Pubblicato più di 9 anni faEdizione del 12 febbraio 2015

Artista, fotografa e regista (Nowhere Boy, su John Lennon) l’inglese trapiantata a Los Angeles Samuel Taylor Johnson era una scelta interessante per portare al cinema Cinquanta sfumature di grigio. Non tanto perchè è una donna, o per il suo trascorso nel cinema erotico (Death Valley, otto minuti e mezzo di un uomo che si masturba sulla ghiaia del deserto californiano nel film omnibus Destricted, del 2008), ma per il corto circuito che si sarebbe potuto creare tra il linguaggio «alto», rarefatto, del mondo delle arti visive in cui si muove Taylor Johnson e quello al gusto «doppia panna» dell’erotismo confezionato per le masse che ha fatto della trilogia di EL James un caso letterario internazionale. In effetti, l’occhio algido, elegante/frigido della regista abbassa notevolmente la temperatura del ridicolo che contraddistingue parecchi passaggi della prosa del libro.

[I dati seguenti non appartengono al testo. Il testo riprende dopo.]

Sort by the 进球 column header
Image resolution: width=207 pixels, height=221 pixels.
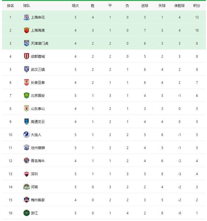click(x=145, y=6)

Sfortunatamente, la coolness e una certa freschezza (in gran parte dovuta alla protagonista, Dakota Johnson, e al lusso minimal del decor) che Taylor Johnson porta al suo soggetto arrivano accompagnati da una quasi totale mancanza di tensione (erotica e non) e da un determinismo a priori che toglie ogni senso di pericolo e/o imprevisto: il film che «le femministe» americane hanno boicottato (senza vederlo) perché promuoverebbe la violenza contro le donne è in realtà un manifesto di empowerment femminile, la parabola di una ragazza che, scoprendo la propria sessualità diventa padrona di se stessa, e mette al guinzaglio lo scapolo inveterato (ovviamente miliardario) di turno. Insomma, una storia vecchia come il mondo e con dei valori da preistoria, anche se corredata di piume di pavone, qualche frustino e di numerose cravatte grigie con cui Christian Grey (Jamie Dornan), tenebroso ma già giustificato da un’infanzia infelice, lega i polsi dell’ingenua commessa di ferramenta (!).

Chiodi, trapani e martelli non vengono qui usati creativamente come faceva Denzel Washington in The Equalizer – Il vendicatore. E le ambizioni erotiche di Cinquanta sfumature non arrivano nemmeno lontanamente a sfiorare Ultimo Tango a Parigi, La vita di Adele, e 9 settimane e 1/2, titoli che Taylor Johnson ha citato come punti di riferimento. Certo, come ha detto la regista, un film da studio (la Universal) come questo non può avere lo stesso margine di trasgressione di uno da «cinema d’essai». Ma se portare al cinema un brutto romanzo che ha milioni e milioni di lettori di tutto il mondo significa solo dargli una patina di buon gusto allora l’operazione non è molto interessante.